Charlie Sheen VS Rihanna: Battle Of The Hot Messes

Charlie Sheen vs RihannaMe thinks Charlie Sheen may be back on some of that crack shit, because he is up to his old tricks of fighting random ass people on the interwebz.  Though considering his pending wedding to his “former” porn star girlfriend is still on, it may not really be the crack to blame for Sheen’s poor decisions.

Seems Sheen felt slighted the other night after being in the same restaurant as Rihanna, and has made it publicly known that he’s pissed off by it.  Of course, Rihanna just had to poke at the damn hornets nest, and now it’s blowing up.

On Wednesday night, Charlie Sheen decided to take his #1 ho for hire out to dinner at a fancy schmancy Italian restaurant.  Something in that pomodoro sauce must hit the right stop for the mentally unstable, because Rihanna was also there that evening.  Sheen’s fiancé, Brett Rossi is a huge apparently (because what bitch who takes off her clothes for money doesn’t appreciate a bitch who is anti bras and panties herself).  So instead of doing the typical commoner response of running over to RiRi yelling, “OMG RIHANNA GIRL I LOVE YOU!” Charlie had his people talk to her people about a meet up after meals.

Rihanna must not have smoked enough pot that day, because she was not feeling huggable, and declined the invite.  I guess porn stars and washed up actors don’t meet the requirements Rihanna has for mustering up the energy to pretend to like you when not being paid.  This, of course, set Charlie Sheen off because, well, he’s Charlie Fucking Sheen.  And he took to Twitter to let the whole world know his feelings since that’s really all Twitter is good for.

He used way more than 140 characters, so if you don’t feel like wading through the jungle of insanity that is a Charlie Sheen original poem, let me highlight the best lines.

“well, the word we received back was that there were too
many paps outside and it just wasn’t possible at this time.”

“no biggie for me; it would have been 84 interminable seconds of chugging Draino and
“please kill me now”
that I’d never get back.”

“Sorry we’re not KOOL enough
to warrant a blessing from
the Princess.
(or in this case
the Village idiot)”

“oh and Riahnna,
Halloween isn’t for a while.
but good on you for testing out your costume in public.”

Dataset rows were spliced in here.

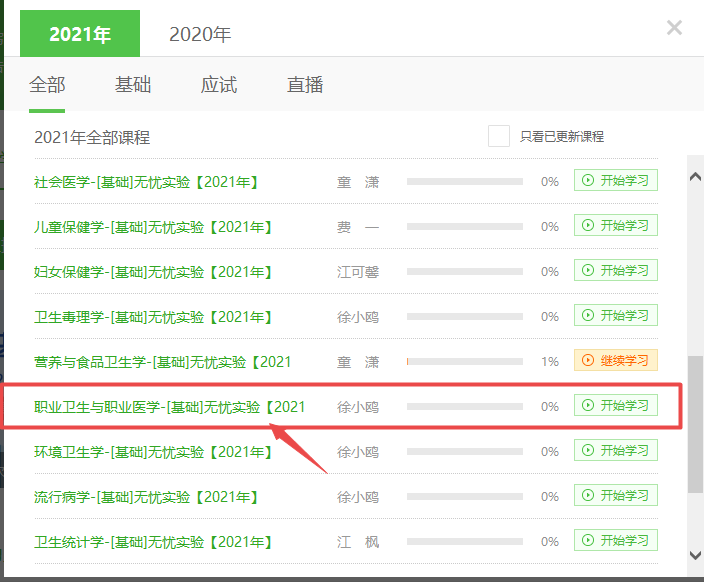Open the 基础 category tab
704x582 pixels.
pos(132,85)
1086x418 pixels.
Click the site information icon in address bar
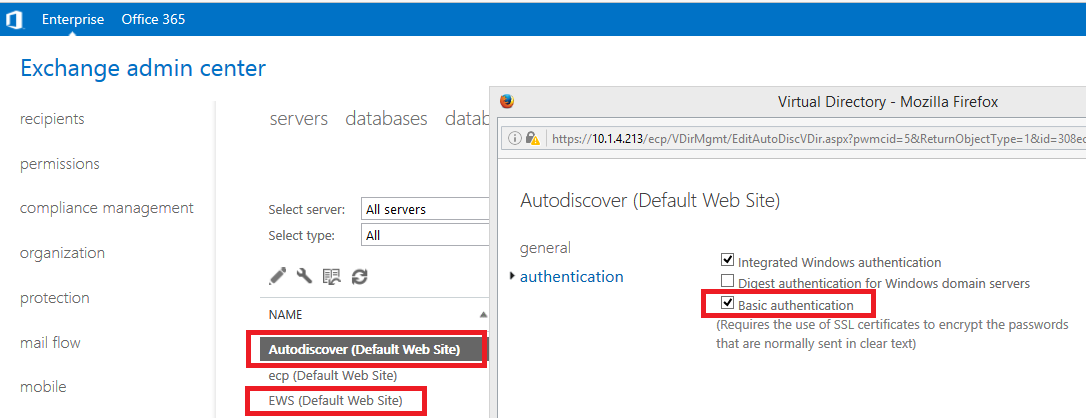(515, 138)
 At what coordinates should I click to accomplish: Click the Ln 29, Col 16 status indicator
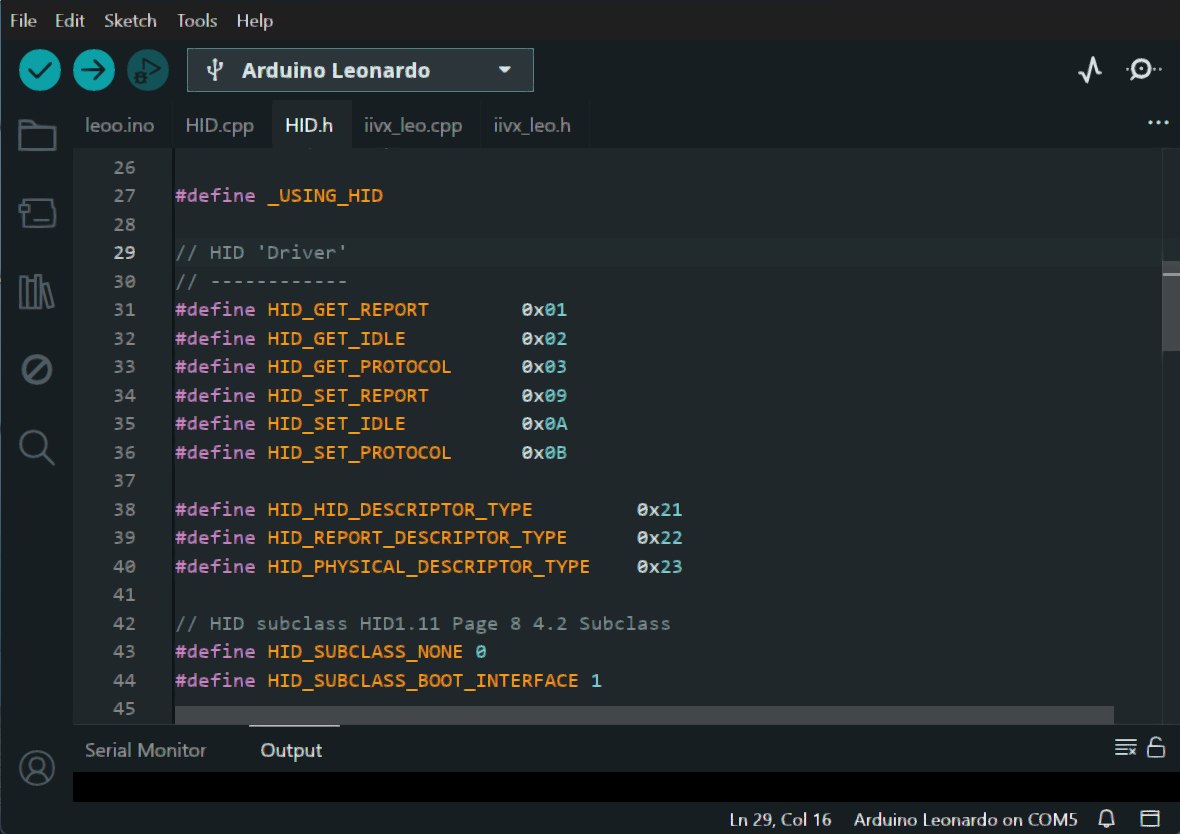[780, 819]
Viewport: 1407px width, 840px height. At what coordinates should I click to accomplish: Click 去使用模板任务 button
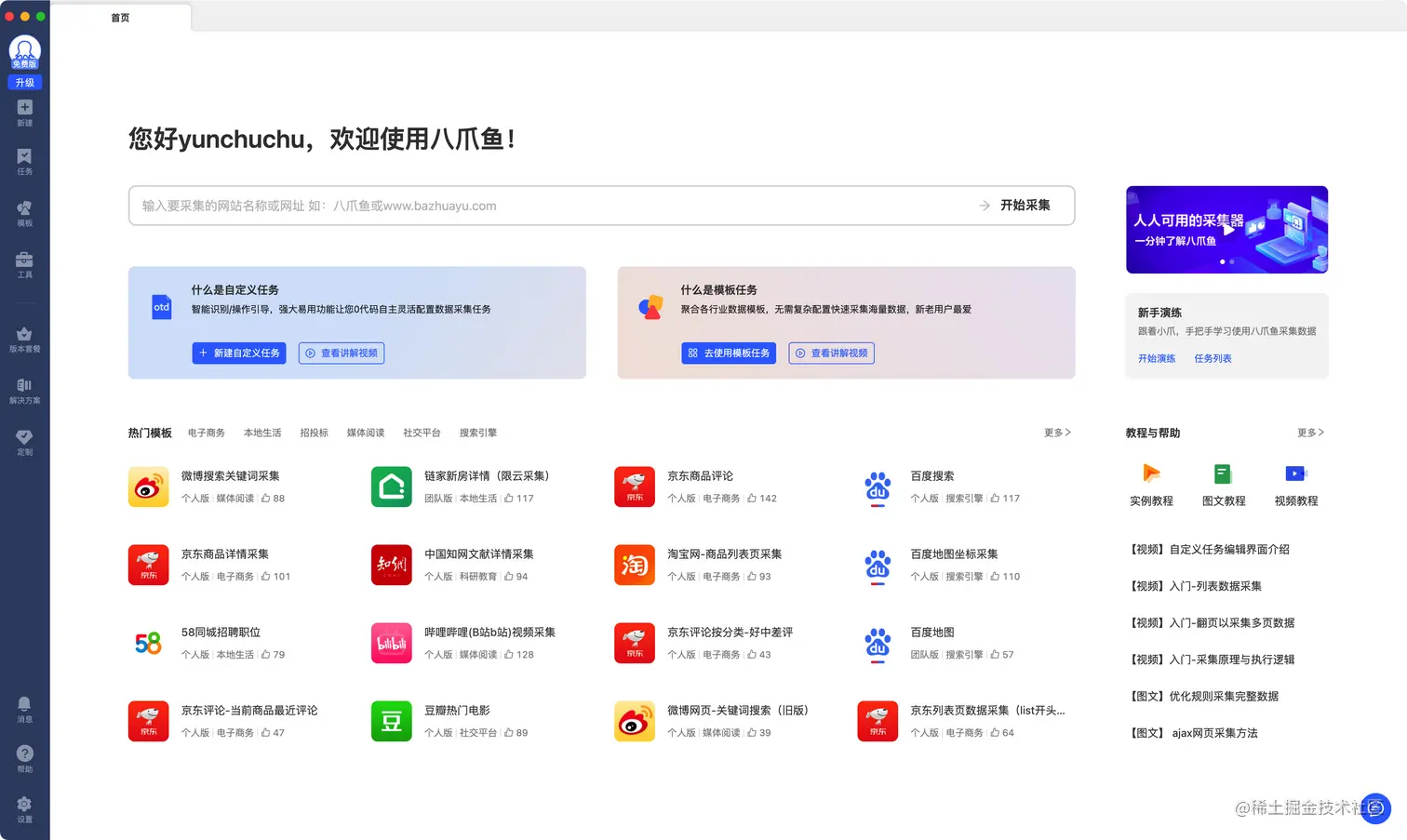tap(729, 353)
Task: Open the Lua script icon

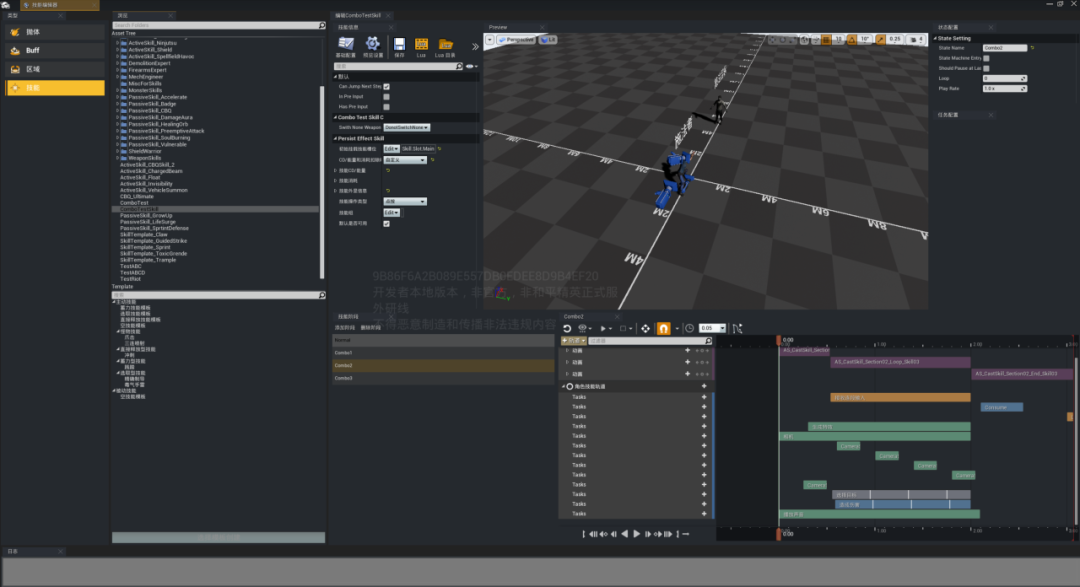Action: (x=422, y=45)
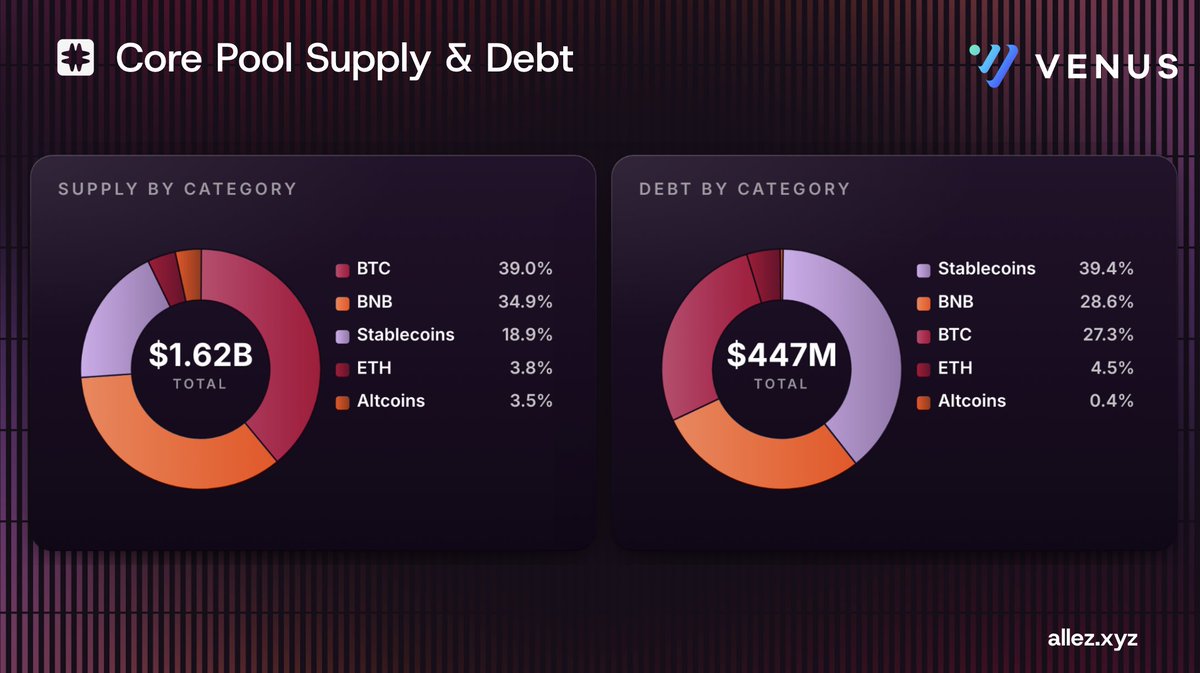Screen dimensions: 1200x673
Task: Click the 39.4% Stablecoins debt value
Action: (x=1106, y=269)
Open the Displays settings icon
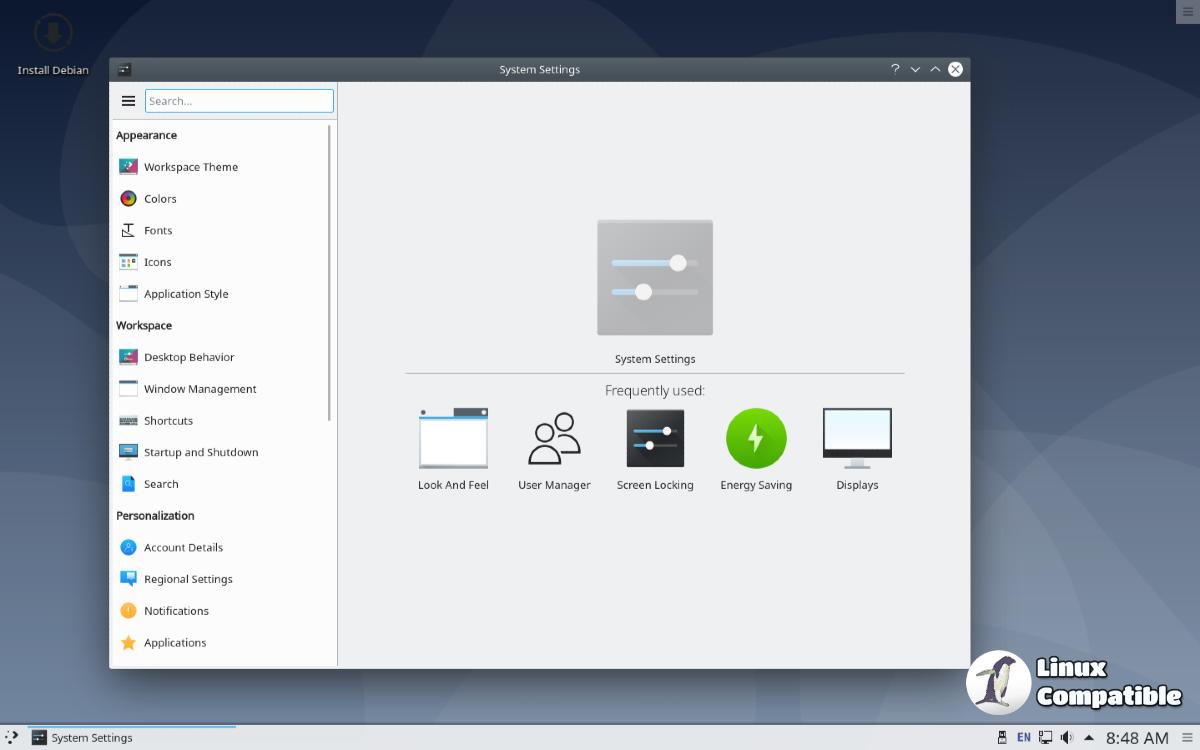 [x=857, y=440]
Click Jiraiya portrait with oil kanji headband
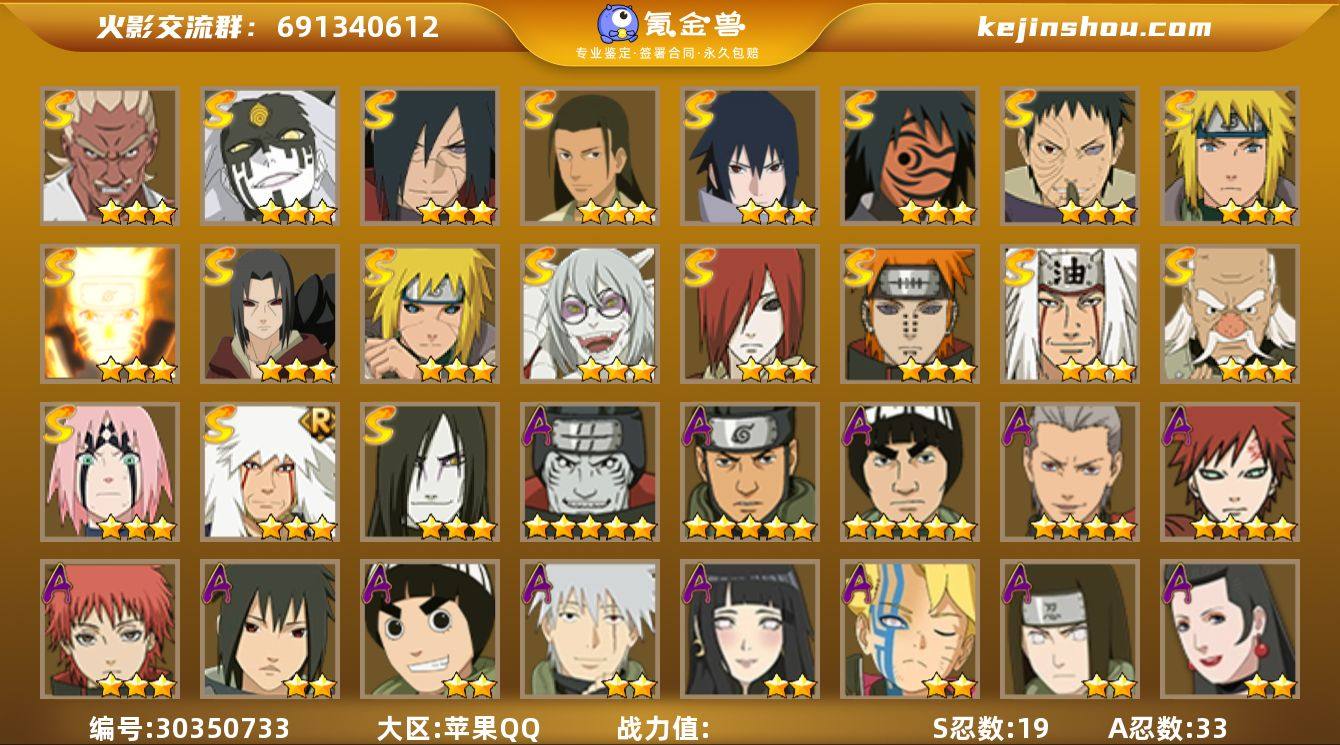Image resolution: width=1340 pixels, height=745 pixels. (1069, 314)
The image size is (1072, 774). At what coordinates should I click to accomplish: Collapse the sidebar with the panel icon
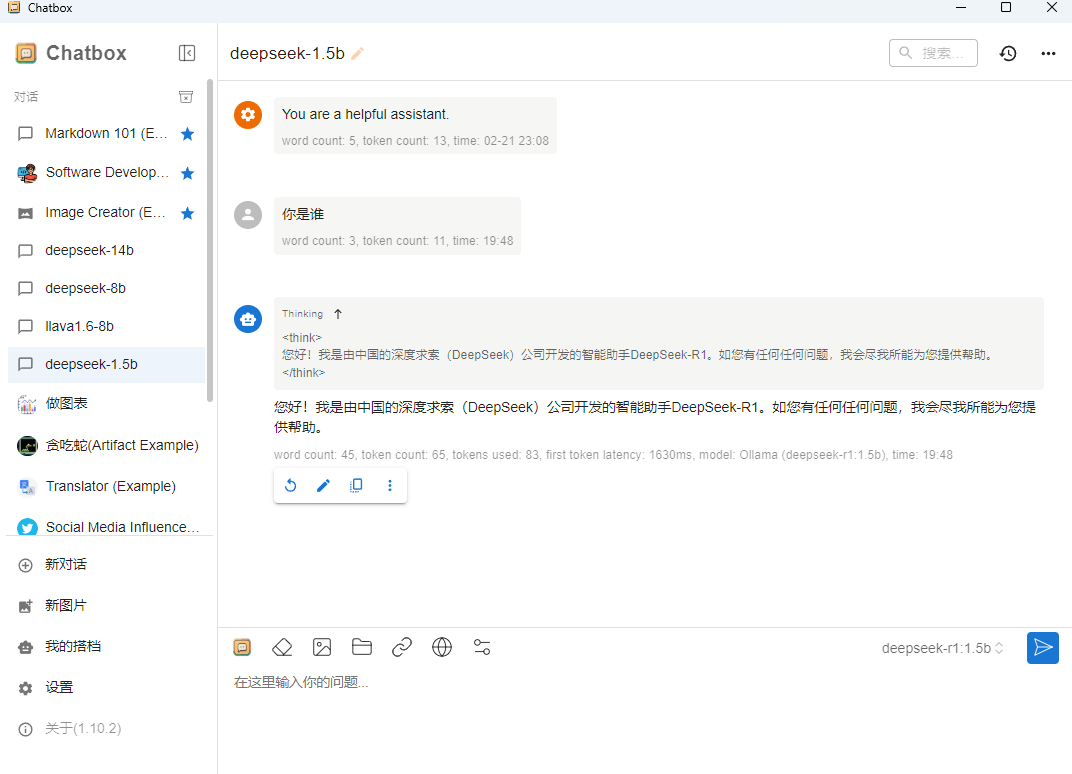click(x=187, y=53)
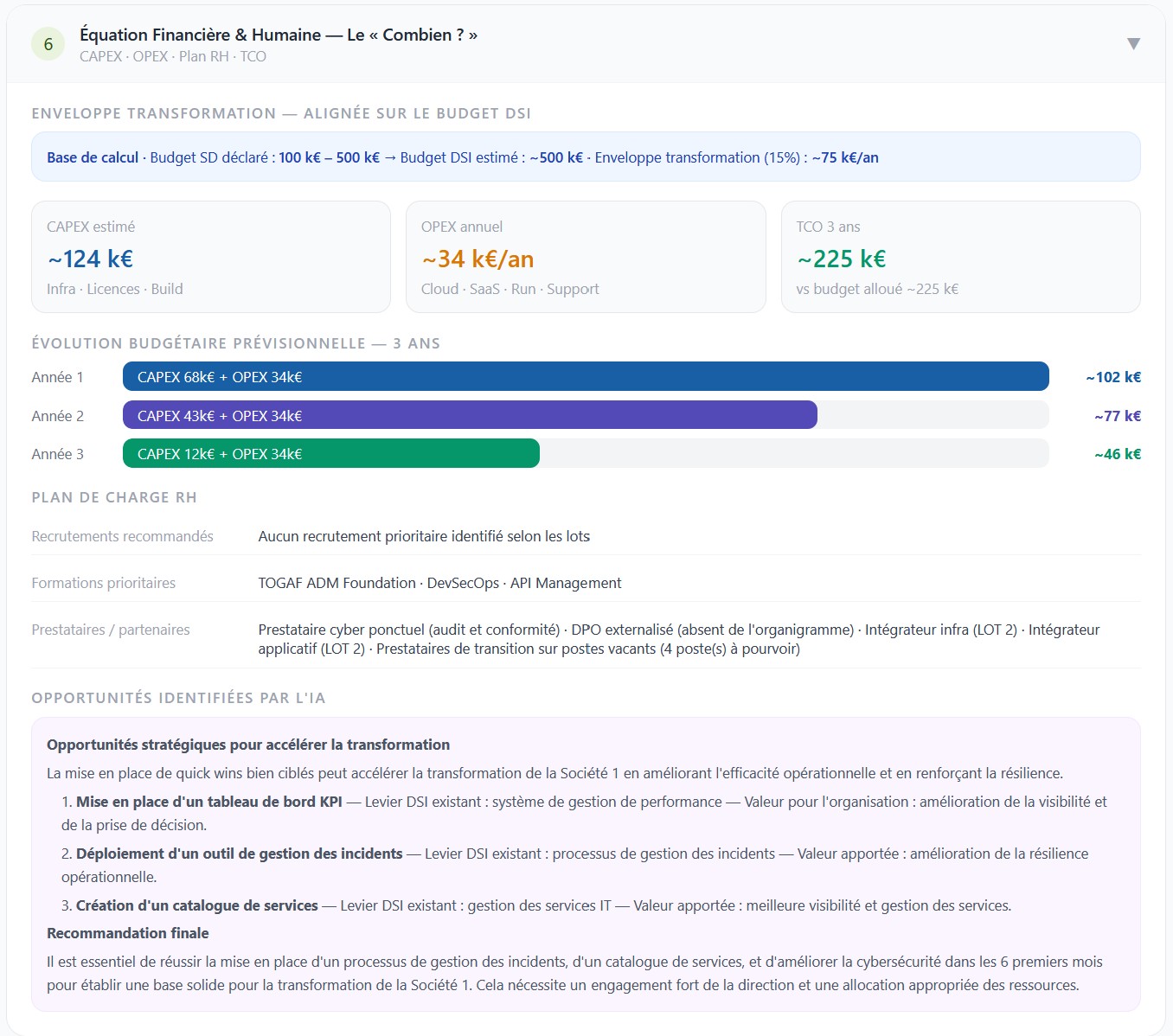
Task: Click the Recrutements recommandés row
Action: (x=586, y=536)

“Here’s a tip from a real vet
of this terrain;
If ya don’t wanna get bothered
DONT LEAVE YOUR HOUSE!”

It’s one poorly written jab after another.

Rihanna doesn’t seem to know better than to fuck with crazy people, or being that he displays crazy tendencies herself, she thought it was time for battle of the wits.  In response to this rant,  Ri changed her Twitter background to a 6th grade level Photoshopped picture of her and Charlie meeting.  I am pretty sure she put Sheen’s head on that of a woman who obviously dresses at the clearance rack of Dress Barn.  She also threw this Tweet out:

Now, to be honest, I was expecting more from Rihanna on that.  Queen?  Really?  Charlie is a lot of things, but a fabulous gay man he is not.  I definitely thought Rihanna could have gotten grimier with her rebuttal.

Sheen responded to TMZ, again in his freestyle poem format, and had this to say:

“Dear Ms. Rihan-
oh wait, no last name,
Okay, Dear R -
clearly English is NOT
your primary language.

Firstly I want to thank you for recognizing me as Royalty. I’m flattered.
And secondly;
do the good Queen a favor and go tend to the dungeon in my Castle.
But beware of the
rats and the snakes.
They stir with folly
awaiting your tepid advance,
in the shadows…”

later Doosh!
cs”

Well now, what’s your next move Rihanna?  Also, the irony of Charlie judging someone else’s English is not lost on pretty much anyone, I think. Glass houses, Sheen.  Glasses meth houses.